BRIEF:
Would you give again, exactly as written, the lines from the opening of the records to the line with "You are a computer-use agent.", that line included and pictures excluded?

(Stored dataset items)
BEGIN
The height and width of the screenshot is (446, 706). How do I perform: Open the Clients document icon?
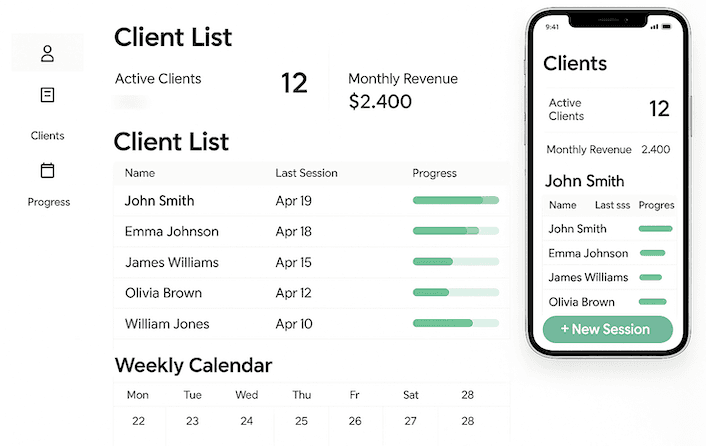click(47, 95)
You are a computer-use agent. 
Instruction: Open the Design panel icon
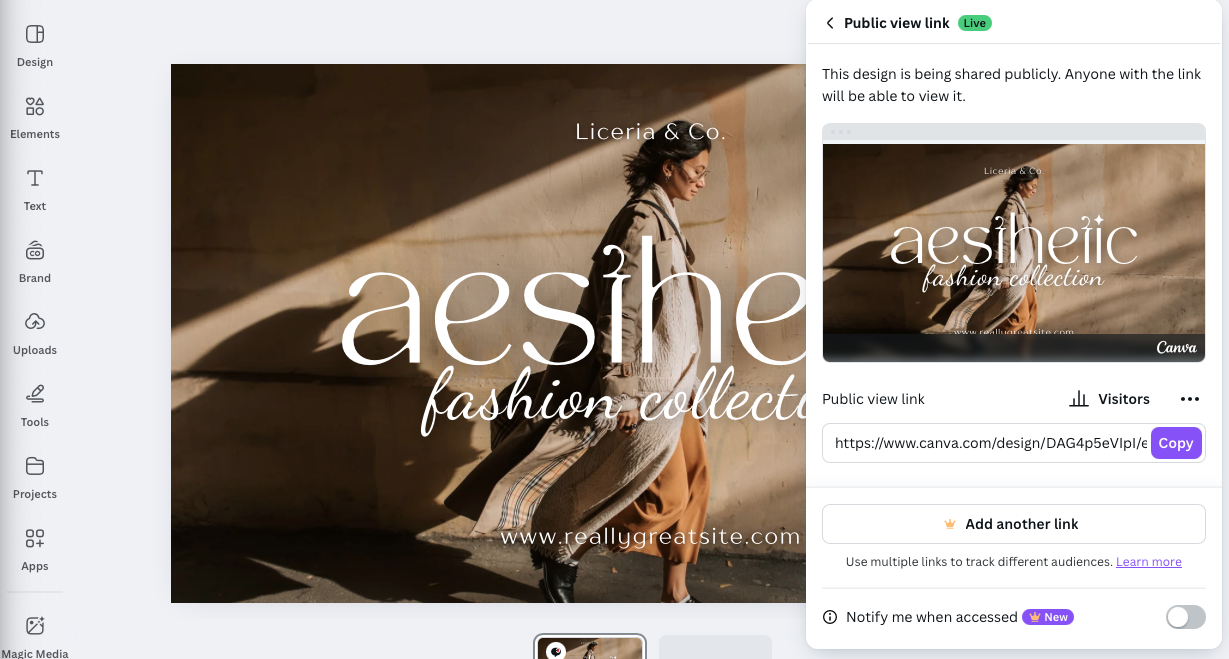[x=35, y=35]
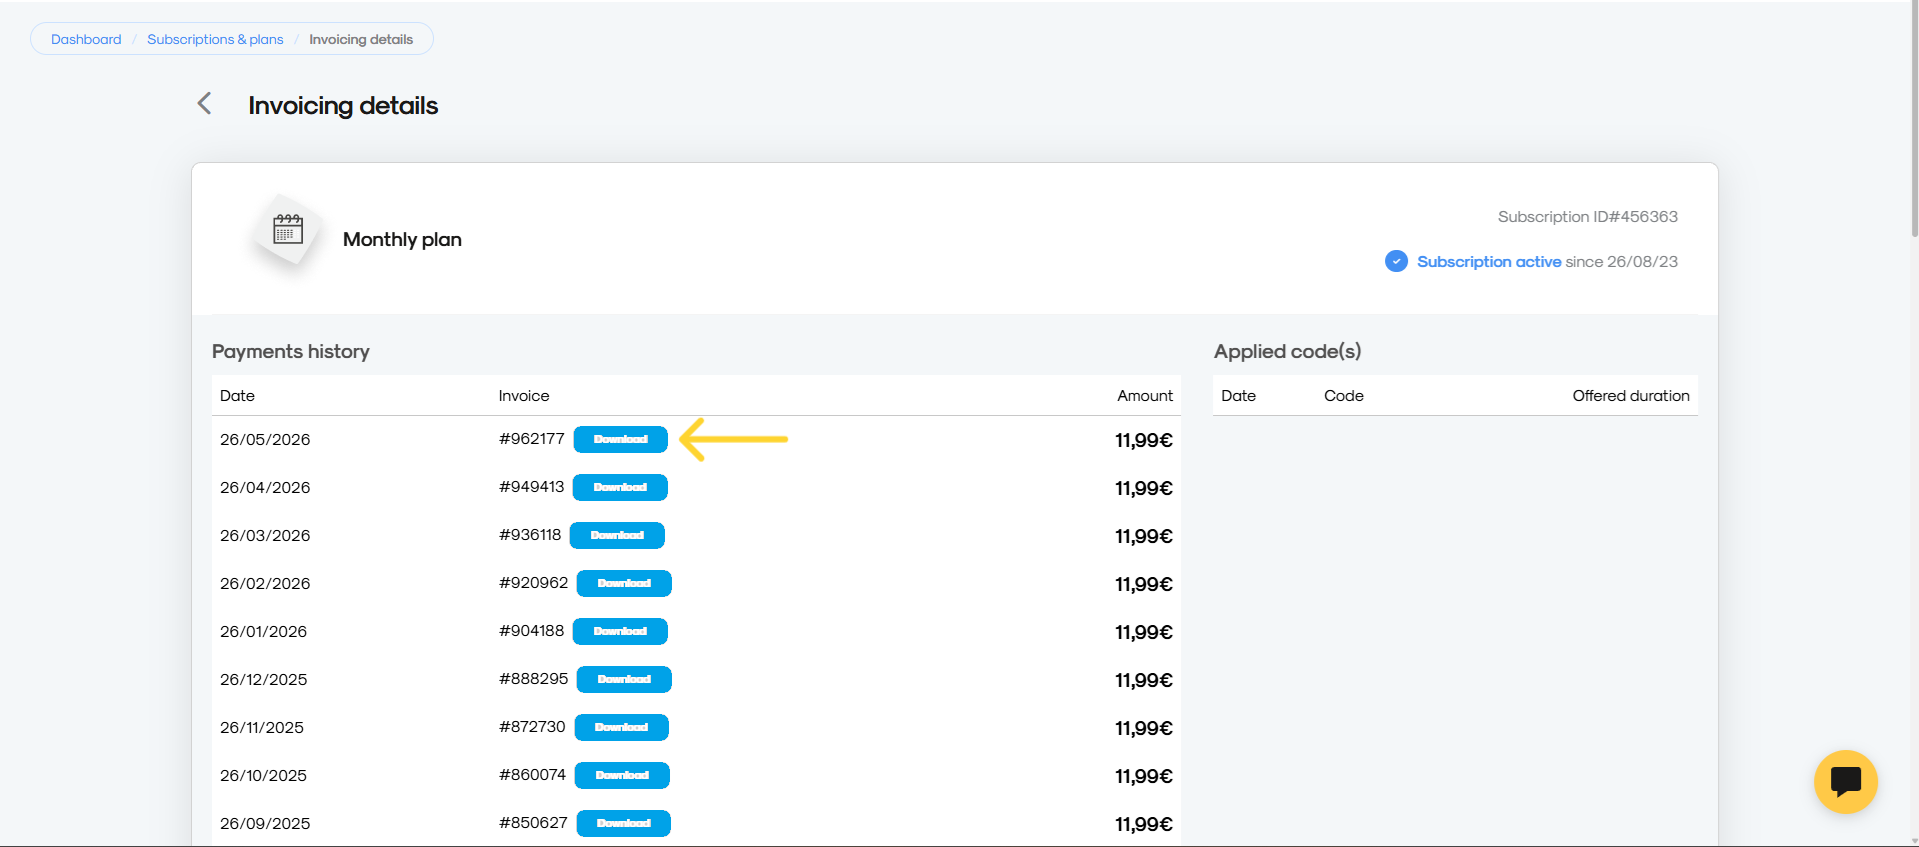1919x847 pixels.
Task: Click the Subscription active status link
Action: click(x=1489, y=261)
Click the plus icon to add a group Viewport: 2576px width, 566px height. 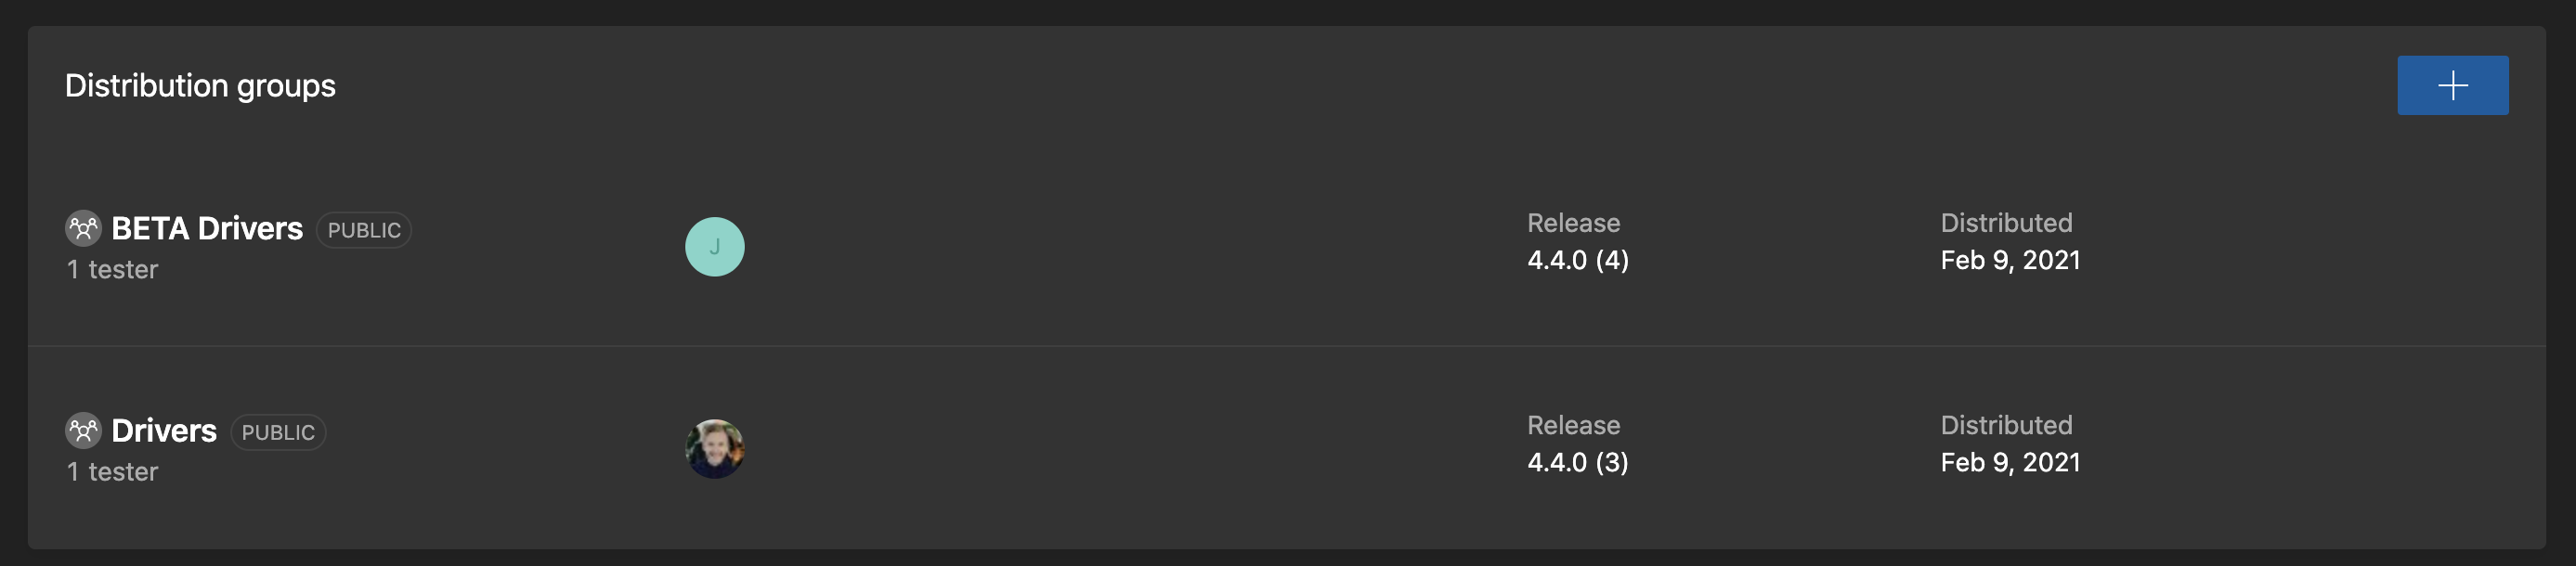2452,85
END
TASK RESPONSE:
The height and width of the screenshot is (446, 706). How do I perform: Open the Clients document icon?
click(47, 95)
You are a computer-use agent. 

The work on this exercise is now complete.